###Assignment 2 - Model Version Control (MDS202414)

In [2]:
# !pip install mlflow

In [3]:
import mlflow

###Loading splits

In [4]:
#function to load the data, drop na and convert spam label to 1 and ham label to 0

import pandas as pd

def load_splits(train_path, val_path, test_path, label_col="label", pos_label="spam"):
    # Load CSVs
    train = pd.read_csv(train_path)
    val   = pd.read_csv(val_path)
    test  = pd.read_csv(test_path)

    # Drop rows with NA anywhere (features or label)
    train = train.dropna()
    val   = val.dropna()
    test  = test.dropna()

    # Convert labels to binary
    def convert_labels(df):
        y = (df[label_col] == pos_label).astype(int)
        X = df.drop(columns=[label_col])
        return X, y

    X_train, y_train = convert_labels(train)
    X_val, y_val     = convert_labels(val)
    X_test, y_test   = convert_labels(test)

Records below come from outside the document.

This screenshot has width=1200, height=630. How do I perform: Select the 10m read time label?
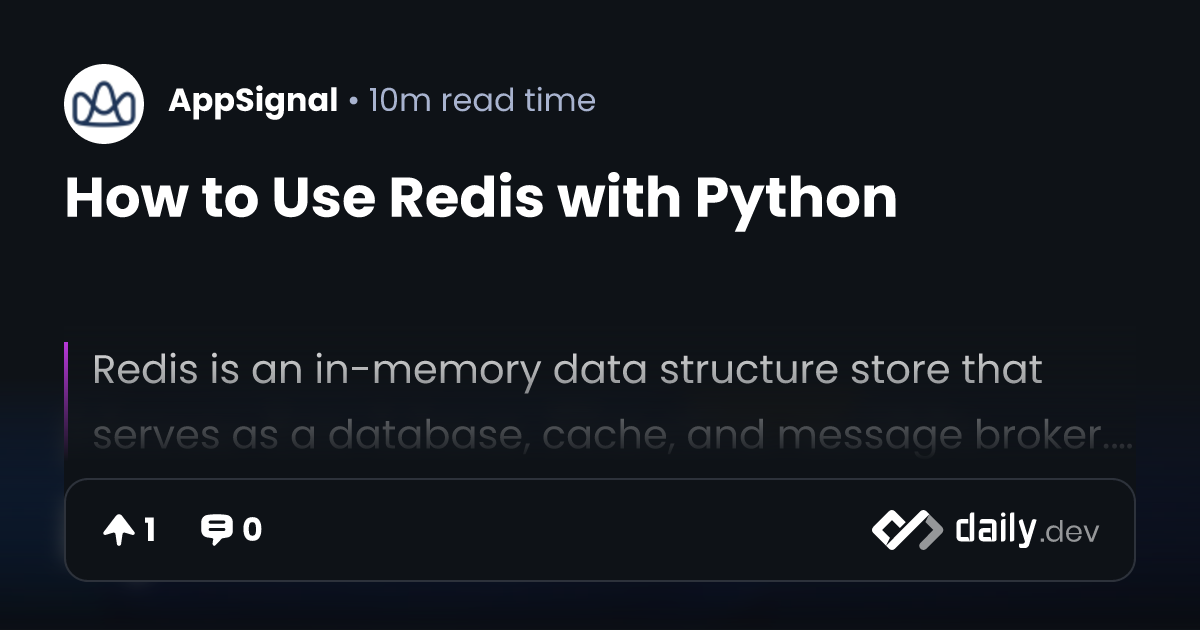tap(482, 100)
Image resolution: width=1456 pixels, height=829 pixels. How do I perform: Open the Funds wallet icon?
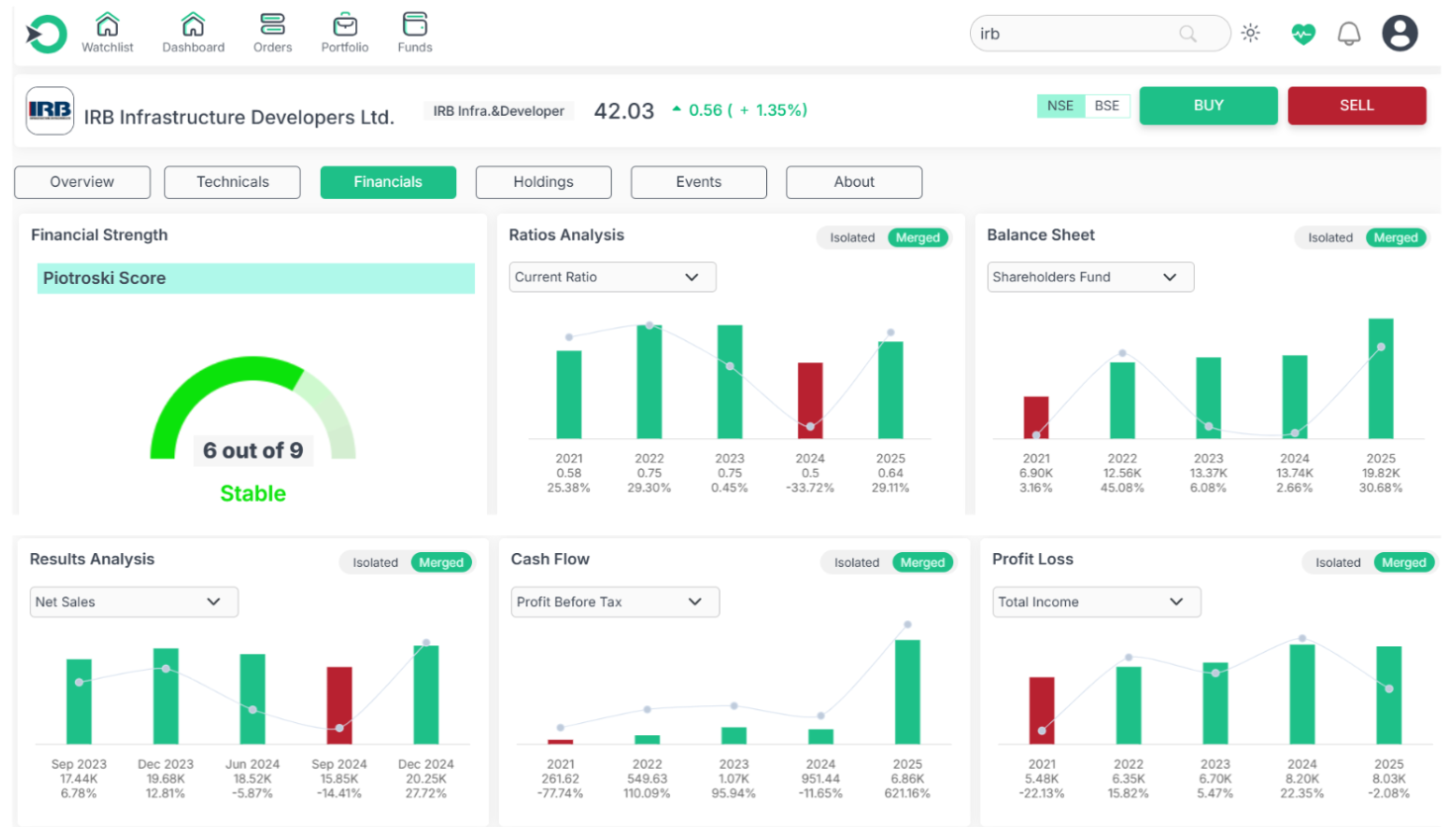click(415, 26)
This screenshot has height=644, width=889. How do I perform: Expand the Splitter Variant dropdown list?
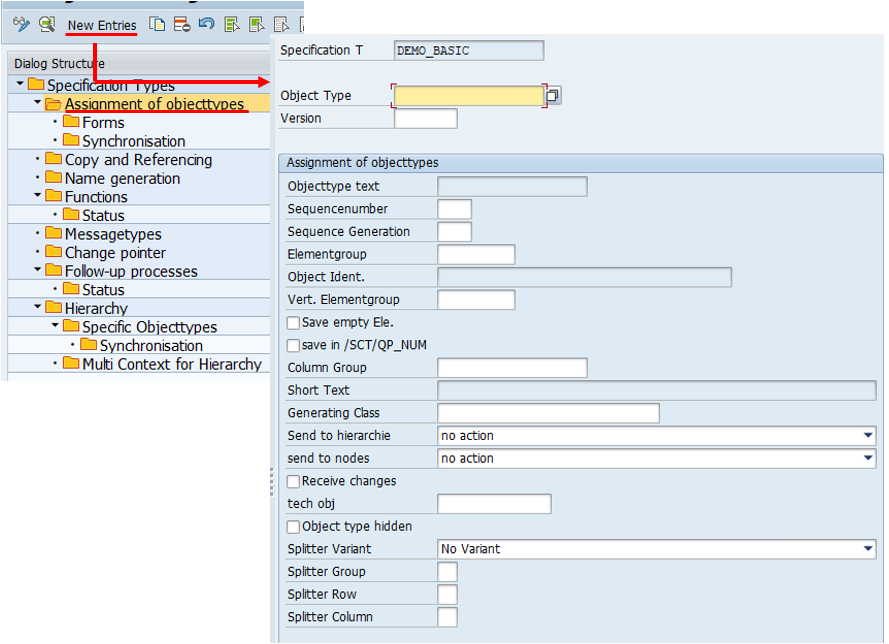pyautogui.click(x=866, y=549)
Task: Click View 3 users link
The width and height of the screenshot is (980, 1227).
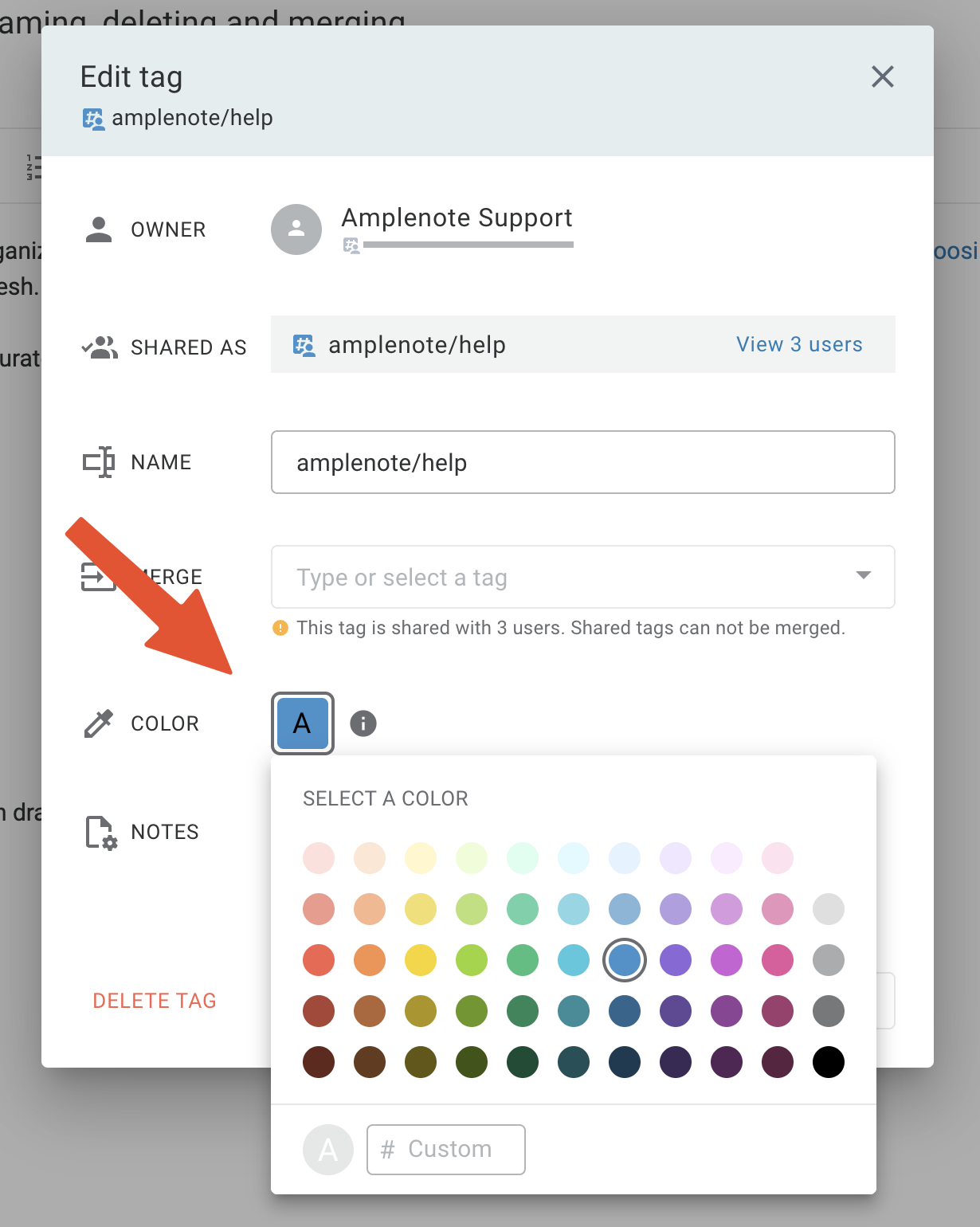Action: (x=799, y=344)
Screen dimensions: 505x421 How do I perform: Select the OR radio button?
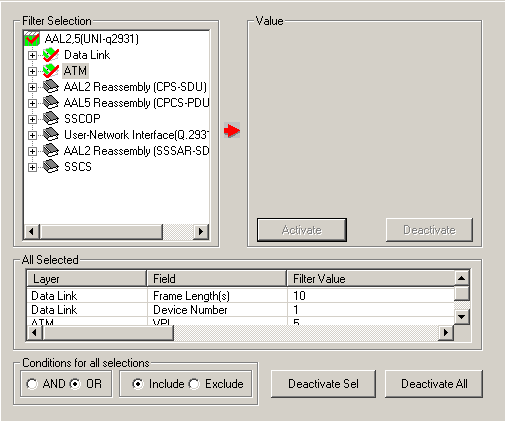point(75,384)
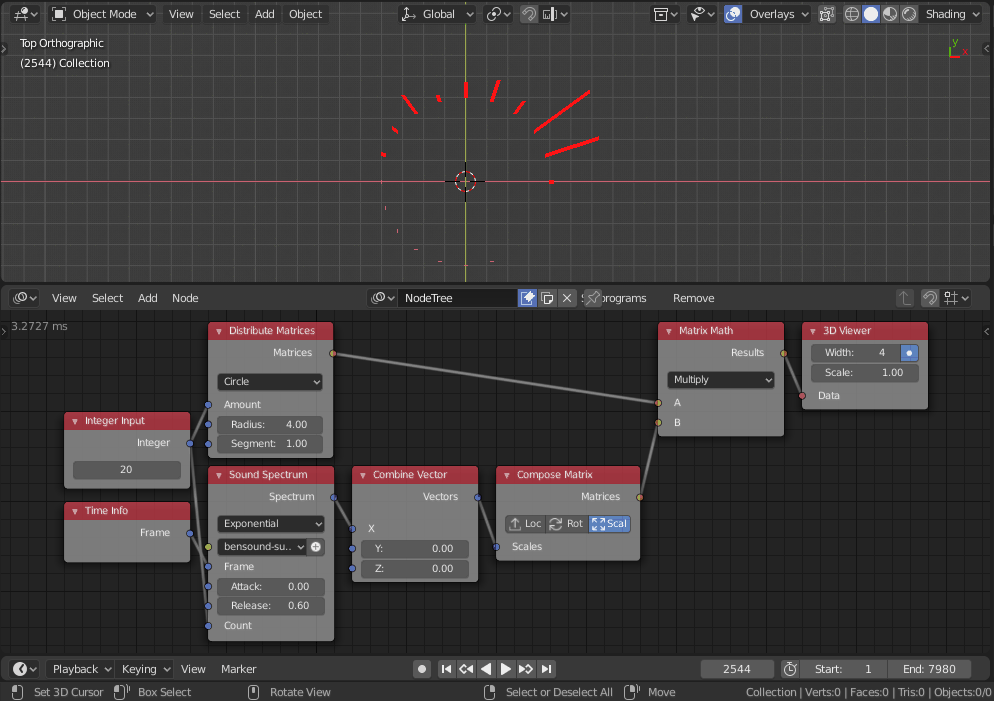Open the Exponential dropdown in Sound Spectrum
This screenshot has height=701, width=994.
270,523
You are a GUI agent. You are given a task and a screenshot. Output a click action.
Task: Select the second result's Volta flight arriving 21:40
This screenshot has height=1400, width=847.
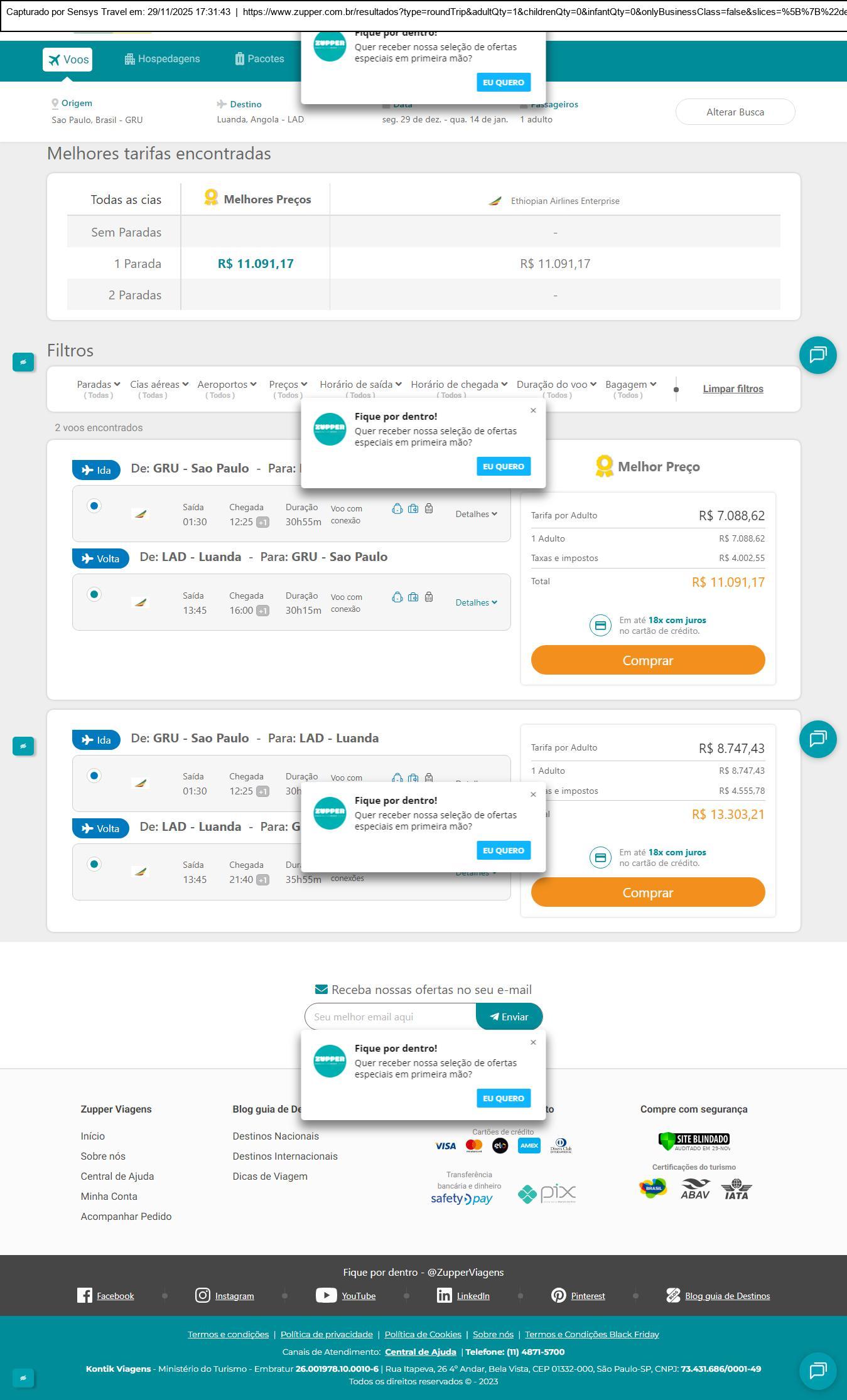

    return X_train, y_train, X_val, y_val, X_test, y_test


In [5]:
X_train, y_train, X_val, y_val, X_test, y_test = load_splits("train_set.csv","validation_set.csv","test_set.csv")

In [11]:
#scaling data -> converting raw counts to proportions
from sklearn.preprocessing import StandardScaler

scaler = StandardScaler(with_mean=False)
X_train = scaler.fit_transform(X_train)
X_val   = scaler.transform(X_val)
X_test  = scaler.transform(X_test)


###ML pipeline

In [6]:
#function to train and get score for model

from sklearn.metrics import accuracy_score, roc_auc_score, average_precision_score

def train_and_eval(model, X_train, y_train, X_val, y_val):
    model.fit(X_train, y_train)

    y_pred = model.predict(X_val)

    # Get continuous scores
    if hasattr(model, "predict_proba"):
        y_score = model.predict_proba(X_val)[:, 1]
    elif hasattr(model, "decision_function"):
        y_score = model.decision_function(X_val)
    else:
        y_score = None

    metrics = {
        "accuracy": accuracy_score(y_val, y_pred)
    }

    if y_score is not None:
        metrics["roc_auc"] = roc_auc_score(y_val, y_score)
        metrics["pr_auc"]  = average_precision_score(y_val, y_score)

    return metrics


In [7]:
#function for hyperparameter tuning using the score function used in above function

from itertools import product
import numpy as np

def tune_model(model_class, param_grid, X_train, y_train, X_val, y_val, metric="pr_auc"):
    best_score = -np.inf
    best_params = None
    best_model = None

    keys, values = zip(*param_grid.items())

    for v in product(*values):
        params = dict(zip(keys, v))
        model = model_class(**params)

        metrics = train_and_eval(model, X_train, y_train, X_val, y_val)
        score = metrics[metric]

        print(f"{model_class.__name__} params={params} metrics={metrics}")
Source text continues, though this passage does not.